Methods: : We here report on eight patients from six families, most of which had evidence of autosomal dominant inheritance, with a syndromic form of DOA associated with sensorineural deafness, ataxia, axonal sensory-motor polyneuropathy, chronic progressive external ophthalmoplegia (CPEO) and mitochondrial myopathy with cytochrome c oxidase negative and ragged red Fibers. Molecular analysis was carried out on mitochondrial DNA (mtDNA) extracted from the muscle biopsies by southern blot and long-range PCR. The complete sequence of the OPA1 gene was also performed, as well as of the nuclear genes previously involved in mtDNA multiple deletions (POLG1, Twinkle and ANT1).

Results: : We demonstrate that these patients all harboured variable amounts of multiple deletions of mtDNA in their skeletal muscle. All six probands also harboured heterozygous missense mutations in the OPA1 gene affecting highly conserved amino acid positions, five of them being located in the GTPase domain. On the contrary, the sequence analysis of POLG1, Twinkle and ANT1 did not reveal pathogenic defects.

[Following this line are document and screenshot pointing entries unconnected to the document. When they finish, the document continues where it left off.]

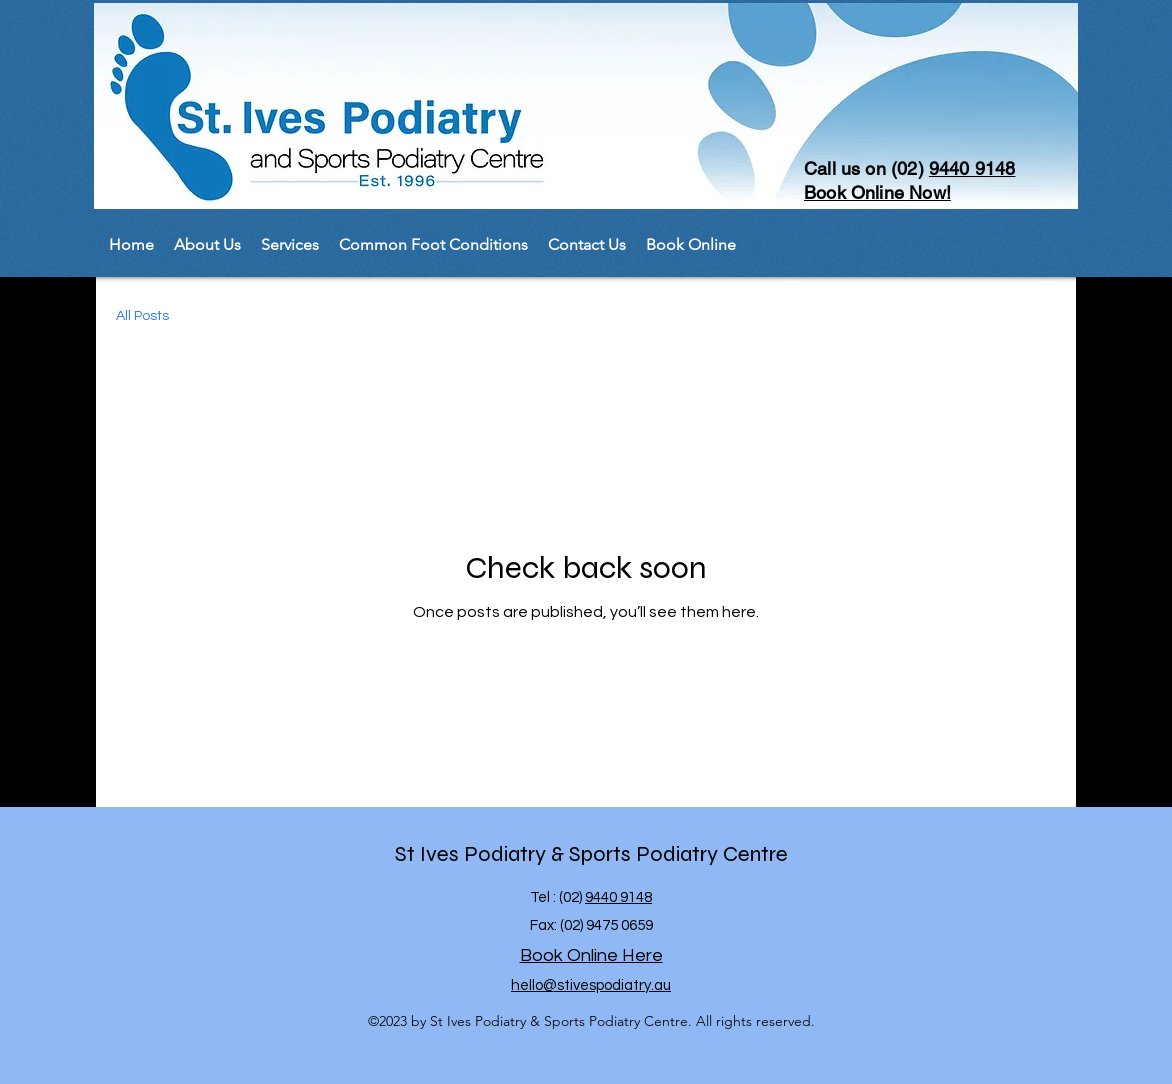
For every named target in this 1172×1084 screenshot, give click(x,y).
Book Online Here (591, 955)
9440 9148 (972, 168)
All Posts (142, 316)
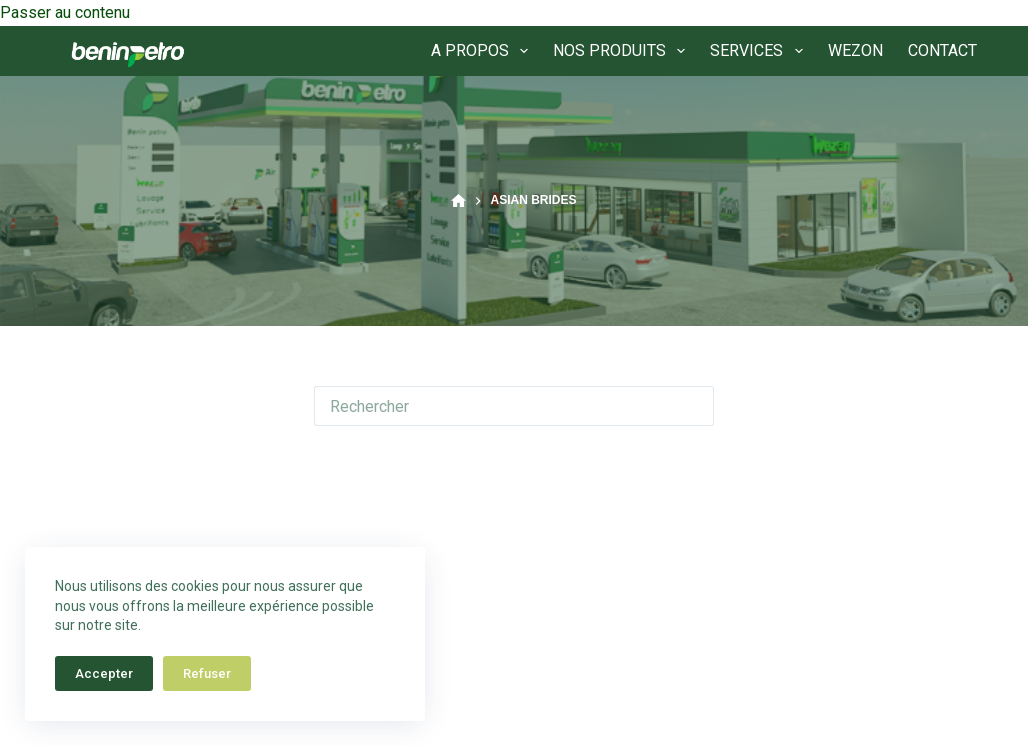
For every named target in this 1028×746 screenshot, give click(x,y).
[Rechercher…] (494, 406)
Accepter (104, 673)
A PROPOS (483, 51)
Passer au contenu (65, 12)
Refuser (207, 673)
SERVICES (760, 51)
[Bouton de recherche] (694, 406)
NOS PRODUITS (623, 51)
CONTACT (942, 50)
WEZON (855, 50)
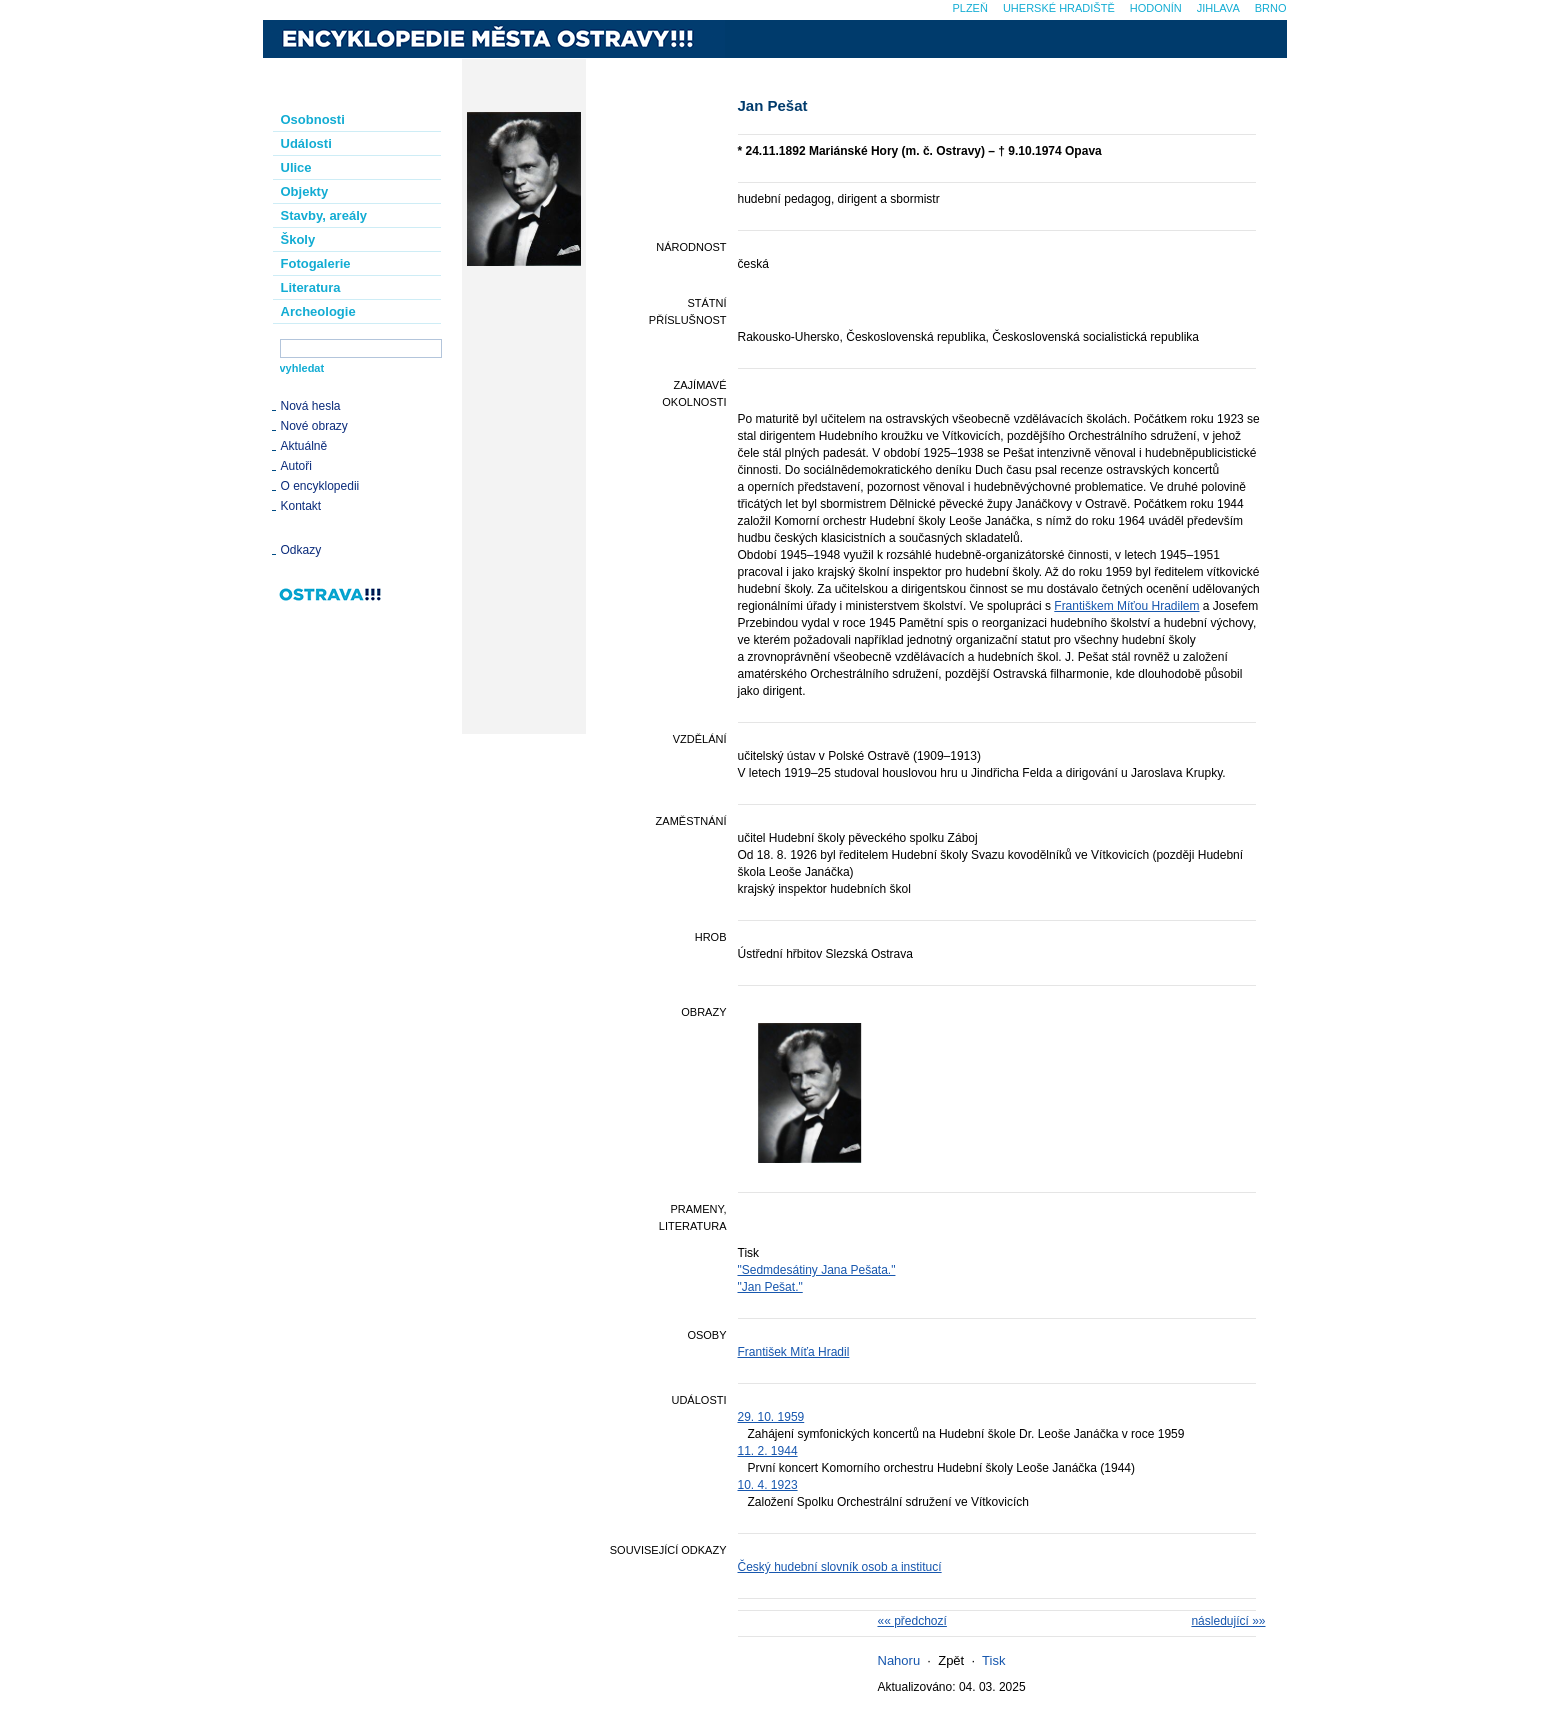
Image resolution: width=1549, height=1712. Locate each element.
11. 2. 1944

Conclusions: : We show the unprecedented finding that missense OPA1 mutations, not predicted to produce protein truncation and haploinsufficiency, are associated with mtDNA multiple deletions and result in a DOA plus phenotype. This seems to be defined by a combination of optic atrophy and sensorineural deafness, and CPEO with mitochondrial myopathy, cerebellar or spinocerebellar ataxia and peripheral axonal neuropathy. Our results show that certain OPA1 mutations exert a dominant negative effect responsible for multi-systemic disease, closely related to classical mitochondrial cytopathies, by a mechanism involving mtDNA instability.